The algorithm performs a single linear scan through the input array. No additional data structures proportional to the input size are allocated, so the space usage remains constant.

Test Cases

sol = Solution()

assert sol.earliestTime([[1, 6], [2, 3]]) == 5          # Example 1
assert sol.earliestTime([[100, 100], [100, 100], [100, 100]]) == 200  # Example 2

assert sol.earliestTime([[5, 10]]) == 15               # Single task
assert sol.earliestTime([[1, 1], [10, 10]]) == 2       # Earliest task is first
assert sol.earliestTime([[10, 10], [1, 1]]) == 2       # Earliest task is later in array

assert sol.earliestTime([[1, 10], [5, 1]]) == 6        # Later start, shorter duration
assert sol.earliestTime([[3, 7], [4, 6]]) == 10        # Equal finish times

assert sol.earliestTime([[100, 1], [1, 100]]) == 101   # Different starts, same finish
assert sol.earliestTime([[1, 100], [2, 2], [3, 3]]) == 4  # Minimum in middle

assert sol.earliestTime([[100, 100]]) == 200           # Maximum constraint values

Test Summary

Test Why
[[1,6],[2,3]] Verifies the first example
[[100,100],[100,100],[100,100]] Verifies the second example
[[5,10]] Single-task input
[[1,1],[10,10]] Earliest completion appears first
[[10,10],[1,1]] Earliest completion appears later
[[1,10],[5,1]] Later start can still finish earlier
[[3,7],[4,6]] Multiple tasks finish simultaneously
[[100,1],[1,100]] Equal finish times from different inputs
[[1,100],[2,2],[3,3]] Minimum occurs in the middle of the array
[[100,100]] Maximum allowed values

Edge Cases

Single Task

When only one task exists, there is no comparison to perform. A common mistake is to assume multiple tasks are available and initialize incorrectly. The implementation handles this naturally because it initializes the answer using the first task and returns it after the loop.
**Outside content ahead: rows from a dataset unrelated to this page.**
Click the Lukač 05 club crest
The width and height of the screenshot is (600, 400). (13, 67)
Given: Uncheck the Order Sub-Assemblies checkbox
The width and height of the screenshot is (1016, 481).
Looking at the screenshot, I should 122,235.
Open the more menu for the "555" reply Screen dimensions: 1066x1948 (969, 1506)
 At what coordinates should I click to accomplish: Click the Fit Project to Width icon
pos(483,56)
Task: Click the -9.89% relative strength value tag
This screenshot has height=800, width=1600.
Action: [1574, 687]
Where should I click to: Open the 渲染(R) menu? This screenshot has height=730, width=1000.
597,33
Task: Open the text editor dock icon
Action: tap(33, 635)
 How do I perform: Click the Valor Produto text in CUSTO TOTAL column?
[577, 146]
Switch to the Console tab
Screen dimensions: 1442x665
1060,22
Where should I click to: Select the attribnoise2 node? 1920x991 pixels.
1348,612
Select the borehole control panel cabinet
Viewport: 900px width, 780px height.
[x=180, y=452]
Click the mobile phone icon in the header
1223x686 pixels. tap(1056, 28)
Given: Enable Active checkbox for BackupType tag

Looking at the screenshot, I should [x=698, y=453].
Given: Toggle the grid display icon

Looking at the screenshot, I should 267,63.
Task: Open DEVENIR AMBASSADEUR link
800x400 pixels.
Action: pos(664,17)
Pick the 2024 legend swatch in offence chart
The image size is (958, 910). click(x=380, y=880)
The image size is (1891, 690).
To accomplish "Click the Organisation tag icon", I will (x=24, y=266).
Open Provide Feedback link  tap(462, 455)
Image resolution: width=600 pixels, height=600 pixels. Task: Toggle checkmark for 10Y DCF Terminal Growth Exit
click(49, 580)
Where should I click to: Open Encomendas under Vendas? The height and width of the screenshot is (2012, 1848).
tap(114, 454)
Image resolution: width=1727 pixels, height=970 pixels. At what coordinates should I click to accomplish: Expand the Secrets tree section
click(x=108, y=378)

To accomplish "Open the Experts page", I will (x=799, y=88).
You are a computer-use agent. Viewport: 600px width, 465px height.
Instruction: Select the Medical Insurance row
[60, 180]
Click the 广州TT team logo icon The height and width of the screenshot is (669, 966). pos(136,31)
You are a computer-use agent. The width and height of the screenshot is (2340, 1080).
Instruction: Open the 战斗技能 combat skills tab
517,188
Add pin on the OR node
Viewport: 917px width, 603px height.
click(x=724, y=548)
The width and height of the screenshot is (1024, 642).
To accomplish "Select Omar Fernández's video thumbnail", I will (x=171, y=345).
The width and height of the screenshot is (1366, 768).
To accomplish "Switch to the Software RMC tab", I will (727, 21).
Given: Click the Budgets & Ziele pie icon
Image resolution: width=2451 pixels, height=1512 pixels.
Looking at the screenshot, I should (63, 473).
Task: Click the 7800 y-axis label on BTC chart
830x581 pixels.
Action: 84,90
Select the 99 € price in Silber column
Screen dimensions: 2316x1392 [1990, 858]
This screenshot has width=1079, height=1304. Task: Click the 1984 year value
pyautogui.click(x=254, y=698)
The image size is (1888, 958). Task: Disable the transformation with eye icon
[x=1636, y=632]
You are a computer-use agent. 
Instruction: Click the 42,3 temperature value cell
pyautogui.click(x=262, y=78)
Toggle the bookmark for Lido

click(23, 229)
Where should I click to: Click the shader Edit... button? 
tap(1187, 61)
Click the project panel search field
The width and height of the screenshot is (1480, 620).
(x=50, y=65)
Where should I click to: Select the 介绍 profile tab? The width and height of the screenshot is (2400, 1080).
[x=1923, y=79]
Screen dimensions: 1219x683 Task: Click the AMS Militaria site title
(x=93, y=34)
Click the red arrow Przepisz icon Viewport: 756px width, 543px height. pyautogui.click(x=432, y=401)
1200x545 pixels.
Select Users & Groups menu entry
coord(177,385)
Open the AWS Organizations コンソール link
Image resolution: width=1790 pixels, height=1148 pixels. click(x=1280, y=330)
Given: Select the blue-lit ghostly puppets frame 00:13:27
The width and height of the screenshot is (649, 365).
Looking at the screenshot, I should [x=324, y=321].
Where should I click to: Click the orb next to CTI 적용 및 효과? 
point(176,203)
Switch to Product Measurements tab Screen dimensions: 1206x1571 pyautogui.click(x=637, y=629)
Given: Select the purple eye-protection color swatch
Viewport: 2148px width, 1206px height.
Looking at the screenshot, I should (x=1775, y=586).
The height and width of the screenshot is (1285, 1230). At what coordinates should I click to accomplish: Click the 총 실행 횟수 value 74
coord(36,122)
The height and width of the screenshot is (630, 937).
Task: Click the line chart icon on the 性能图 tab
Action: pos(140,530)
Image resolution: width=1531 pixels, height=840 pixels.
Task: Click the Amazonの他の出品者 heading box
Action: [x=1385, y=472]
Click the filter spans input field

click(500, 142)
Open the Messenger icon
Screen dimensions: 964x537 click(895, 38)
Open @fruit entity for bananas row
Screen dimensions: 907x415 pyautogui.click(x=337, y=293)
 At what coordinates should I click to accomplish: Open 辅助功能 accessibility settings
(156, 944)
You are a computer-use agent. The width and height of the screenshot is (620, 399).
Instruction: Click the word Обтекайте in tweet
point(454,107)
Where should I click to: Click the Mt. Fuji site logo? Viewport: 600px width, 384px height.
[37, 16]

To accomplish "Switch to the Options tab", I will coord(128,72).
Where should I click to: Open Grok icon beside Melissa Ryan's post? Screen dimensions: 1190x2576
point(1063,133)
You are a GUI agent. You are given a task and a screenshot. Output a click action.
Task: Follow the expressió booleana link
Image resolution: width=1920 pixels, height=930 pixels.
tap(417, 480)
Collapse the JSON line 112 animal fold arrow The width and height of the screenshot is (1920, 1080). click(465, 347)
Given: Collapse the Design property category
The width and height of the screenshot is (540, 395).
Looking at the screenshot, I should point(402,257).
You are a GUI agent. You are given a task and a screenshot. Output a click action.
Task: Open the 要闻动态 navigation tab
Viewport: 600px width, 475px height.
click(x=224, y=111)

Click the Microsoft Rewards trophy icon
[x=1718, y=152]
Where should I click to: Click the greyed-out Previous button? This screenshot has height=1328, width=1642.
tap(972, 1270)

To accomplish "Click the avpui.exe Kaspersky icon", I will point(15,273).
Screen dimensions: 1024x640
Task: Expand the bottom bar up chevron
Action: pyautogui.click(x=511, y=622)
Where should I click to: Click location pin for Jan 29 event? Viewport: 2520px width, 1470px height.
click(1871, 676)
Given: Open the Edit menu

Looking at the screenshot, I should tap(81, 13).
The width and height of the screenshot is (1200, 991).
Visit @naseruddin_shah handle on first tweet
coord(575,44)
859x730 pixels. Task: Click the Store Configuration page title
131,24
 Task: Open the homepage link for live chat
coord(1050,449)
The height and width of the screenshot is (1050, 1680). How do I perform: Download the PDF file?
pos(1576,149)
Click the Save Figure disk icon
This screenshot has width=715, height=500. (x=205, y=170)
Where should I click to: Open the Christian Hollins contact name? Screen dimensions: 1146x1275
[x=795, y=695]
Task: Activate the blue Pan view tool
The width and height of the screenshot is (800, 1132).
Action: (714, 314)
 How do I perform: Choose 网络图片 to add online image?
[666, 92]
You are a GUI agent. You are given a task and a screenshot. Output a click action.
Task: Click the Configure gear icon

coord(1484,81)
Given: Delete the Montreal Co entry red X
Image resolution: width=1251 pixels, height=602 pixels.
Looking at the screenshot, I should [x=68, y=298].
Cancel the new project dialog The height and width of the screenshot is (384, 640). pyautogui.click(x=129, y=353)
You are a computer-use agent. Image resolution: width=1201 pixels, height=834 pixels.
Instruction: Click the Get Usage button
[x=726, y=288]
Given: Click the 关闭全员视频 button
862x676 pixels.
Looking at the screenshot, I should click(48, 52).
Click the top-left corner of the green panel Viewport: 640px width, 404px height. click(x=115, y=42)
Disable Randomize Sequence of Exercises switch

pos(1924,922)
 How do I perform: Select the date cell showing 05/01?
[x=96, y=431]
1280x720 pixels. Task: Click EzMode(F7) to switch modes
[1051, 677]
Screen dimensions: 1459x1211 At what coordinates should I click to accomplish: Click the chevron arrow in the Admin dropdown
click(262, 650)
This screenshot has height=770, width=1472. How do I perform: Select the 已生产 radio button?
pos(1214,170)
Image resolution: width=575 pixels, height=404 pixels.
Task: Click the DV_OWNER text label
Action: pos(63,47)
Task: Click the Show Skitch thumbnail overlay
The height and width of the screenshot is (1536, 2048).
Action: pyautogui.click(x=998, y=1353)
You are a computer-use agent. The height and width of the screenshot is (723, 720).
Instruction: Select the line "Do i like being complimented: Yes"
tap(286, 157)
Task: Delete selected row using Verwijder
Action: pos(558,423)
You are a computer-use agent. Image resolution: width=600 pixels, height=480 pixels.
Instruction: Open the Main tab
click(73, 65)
Multiple Tasks Finishing at the Same Time

Different tasks may have different start times and durations but still produce the same finishing time. For example, [[1,4],[2,3]] gives finishing times of 5 and 5. The algorithm correctly returns 5 because it tracks the minimum value, regardless of how many times that value occurs.

Later Start Time Finishing Earlier

A task that starts later can still finish first if its duration is much shorter. For example, [[1,10],[5,1]] produces finishing times 11 and 6. An incorrect solution might focus only on the smallest start time or smallest duration. This implementation always computes the true finish time si + ti, ensuring the correct answer is found.

All Tasks Identical

If every task has the same start time and duration, every finishing time is identical. The algorithm still works because the minimum of identical values is that same value. No special handling is required.